Slurm: Job Exit Codes
A job's exit code (also known as exit status, return code and completion code) is captured by SLURM and saved as part of the job record.
Any non-zero exit code will be assumed to be a job failure and will result in a Job State of FAILED with a reason of "NonZeroExitCode".
The exit code is an 8 bit unsigned number ranging between 0 and 255. While it is possible for a job to return a negative exit code, SLURM will display it as an unsigned value in the 0 - 255 range.
Displaying Exit Codes and Signals¶
Slurm displays a job's exit code in the output of the scontrol show job
and the sview utility.
When a signal was responsible for a job or step's termination, the signal number will be displayed after the exit code, delineated by a colon(:).

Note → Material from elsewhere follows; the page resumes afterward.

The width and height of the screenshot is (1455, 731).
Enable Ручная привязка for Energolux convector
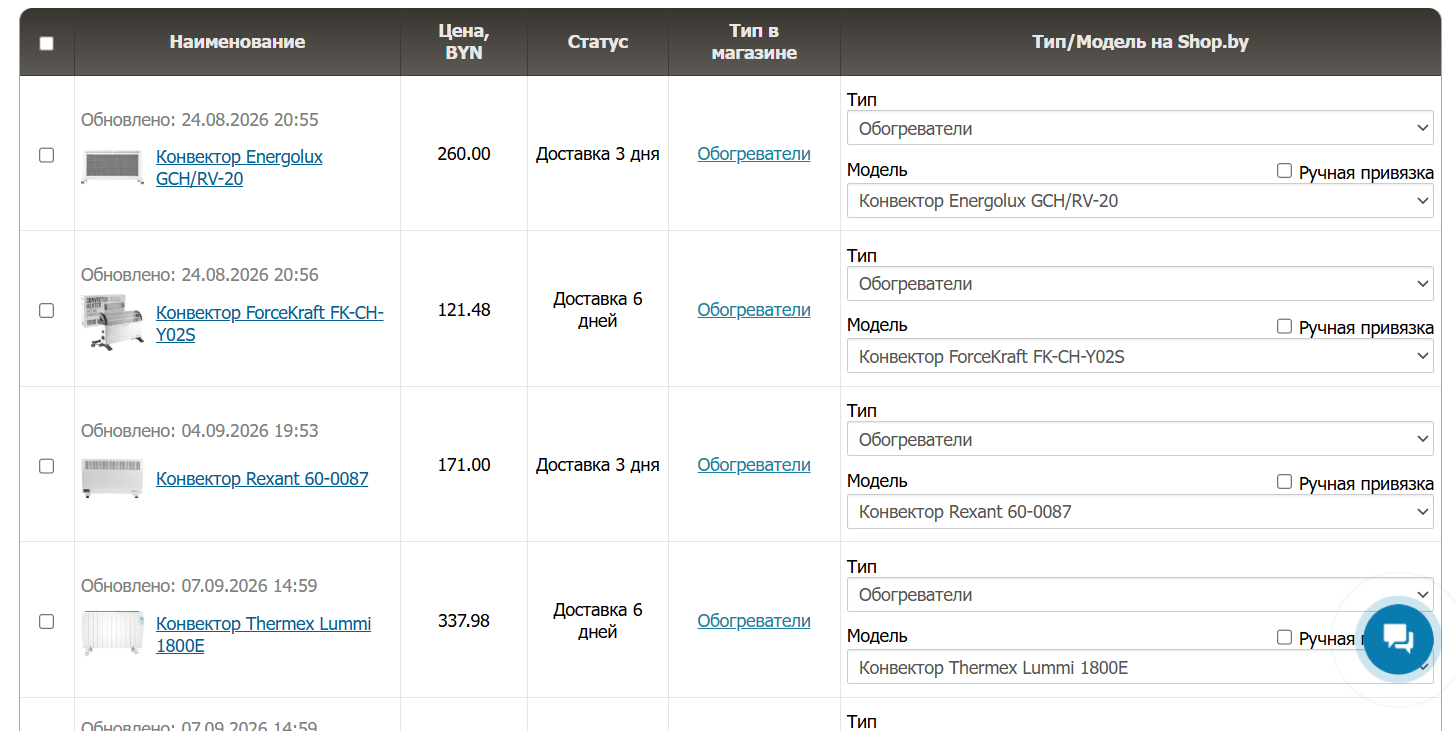[x=1285, y=171]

Submitting Termination Signal¶
Here is an example, how to save a sbatch termination signal in a typical HoreKa-submit script.
[...]
exit_code=$?
echo "### Calling YOUR_PROGRAM command ..."
mpirun -np 'NUMBER_OF_CORES' $YOUR_PROGRAM_BIN_DIR/runproc ... (options) 2>&1
[ "$exit_code" -eq 0 ] && echo "all clean..." || \
echo "Executable ${YOUR_PROGRAM_BIN_DIR}/runproc finished with exit code ${$exit_code}"
[...]
- Do not use
time
mpirun! The exit code will be the one submitted by the first (time) program. - You do not need an
exit $exit_code
in the scripts.